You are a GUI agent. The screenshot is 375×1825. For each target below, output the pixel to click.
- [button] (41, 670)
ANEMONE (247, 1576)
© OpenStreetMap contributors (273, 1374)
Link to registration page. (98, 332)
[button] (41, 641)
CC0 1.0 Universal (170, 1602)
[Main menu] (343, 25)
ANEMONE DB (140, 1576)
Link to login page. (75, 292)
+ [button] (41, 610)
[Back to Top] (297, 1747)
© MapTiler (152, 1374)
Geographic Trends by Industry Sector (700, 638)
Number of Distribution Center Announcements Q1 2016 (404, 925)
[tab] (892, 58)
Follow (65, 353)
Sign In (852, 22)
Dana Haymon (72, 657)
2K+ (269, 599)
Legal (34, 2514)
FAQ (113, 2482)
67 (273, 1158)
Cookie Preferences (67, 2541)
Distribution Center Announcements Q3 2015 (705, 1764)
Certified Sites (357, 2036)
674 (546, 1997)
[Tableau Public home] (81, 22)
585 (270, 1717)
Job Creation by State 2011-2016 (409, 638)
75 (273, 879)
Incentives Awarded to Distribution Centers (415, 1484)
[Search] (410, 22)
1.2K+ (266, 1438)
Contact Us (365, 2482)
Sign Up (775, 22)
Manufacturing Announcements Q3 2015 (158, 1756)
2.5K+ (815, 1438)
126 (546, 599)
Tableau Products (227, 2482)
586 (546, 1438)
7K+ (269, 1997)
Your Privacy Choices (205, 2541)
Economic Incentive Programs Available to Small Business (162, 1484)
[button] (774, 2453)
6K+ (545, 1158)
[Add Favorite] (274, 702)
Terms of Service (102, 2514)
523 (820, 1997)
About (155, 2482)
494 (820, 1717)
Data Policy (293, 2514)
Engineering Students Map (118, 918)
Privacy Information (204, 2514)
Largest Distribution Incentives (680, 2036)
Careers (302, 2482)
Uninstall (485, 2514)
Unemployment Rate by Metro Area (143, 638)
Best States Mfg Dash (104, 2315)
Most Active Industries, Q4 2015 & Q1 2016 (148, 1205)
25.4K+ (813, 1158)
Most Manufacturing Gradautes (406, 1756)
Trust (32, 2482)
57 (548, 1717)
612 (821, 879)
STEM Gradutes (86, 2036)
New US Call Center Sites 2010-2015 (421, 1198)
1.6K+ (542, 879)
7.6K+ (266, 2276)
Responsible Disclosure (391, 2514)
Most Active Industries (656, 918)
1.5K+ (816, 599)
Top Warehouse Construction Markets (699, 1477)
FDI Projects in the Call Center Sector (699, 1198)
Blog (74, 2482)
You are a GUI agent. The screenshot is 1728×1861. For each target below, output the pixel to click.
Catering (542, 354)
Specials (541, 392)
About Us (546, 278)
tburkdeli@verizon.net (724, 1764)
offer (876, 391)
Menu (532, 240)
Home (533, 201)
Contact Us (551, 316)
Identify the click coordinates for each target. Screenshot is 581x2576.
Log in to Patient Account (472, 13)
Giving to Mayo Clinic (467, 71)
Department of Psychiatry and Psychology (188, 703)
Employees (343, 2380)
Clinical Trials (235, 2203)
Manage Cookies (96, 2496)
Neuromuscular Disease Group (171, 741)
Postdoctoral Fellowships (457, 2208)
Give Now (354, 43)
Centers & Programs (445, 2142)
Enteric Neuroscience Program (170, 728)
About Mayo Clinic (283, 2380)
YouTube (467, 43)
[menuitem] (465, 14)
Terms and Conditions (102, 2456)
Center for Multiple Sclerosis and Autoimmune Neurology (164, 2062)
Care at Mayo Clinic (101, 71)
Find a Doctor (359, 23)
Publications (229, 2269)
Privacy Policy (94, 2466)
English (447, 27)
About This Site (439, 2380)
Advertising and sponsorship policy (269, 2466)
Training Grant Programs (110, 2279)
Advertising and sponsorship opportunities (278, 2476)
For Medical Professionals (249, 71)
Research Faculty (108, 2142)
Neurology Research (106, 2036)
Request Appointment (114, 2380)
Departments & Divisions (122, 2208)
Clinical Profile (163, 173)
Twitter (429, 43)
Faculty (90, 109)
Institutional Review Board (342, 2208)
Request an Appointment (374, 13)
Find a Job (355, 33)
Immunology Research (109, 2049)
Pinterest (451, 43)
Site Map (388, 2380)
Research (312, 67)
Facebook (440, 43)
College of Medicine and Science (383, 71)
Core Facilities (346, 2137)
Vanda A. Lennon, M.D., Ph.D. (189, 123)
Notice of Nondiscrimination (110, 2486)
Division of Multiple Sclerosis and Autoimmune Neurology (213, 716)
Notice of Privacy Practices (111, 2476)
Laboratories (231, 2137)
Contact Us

■ ACTIVITY
How many lines in the data contain "Manufacturing"? Answer with the number alone.

■ SOLUTION
2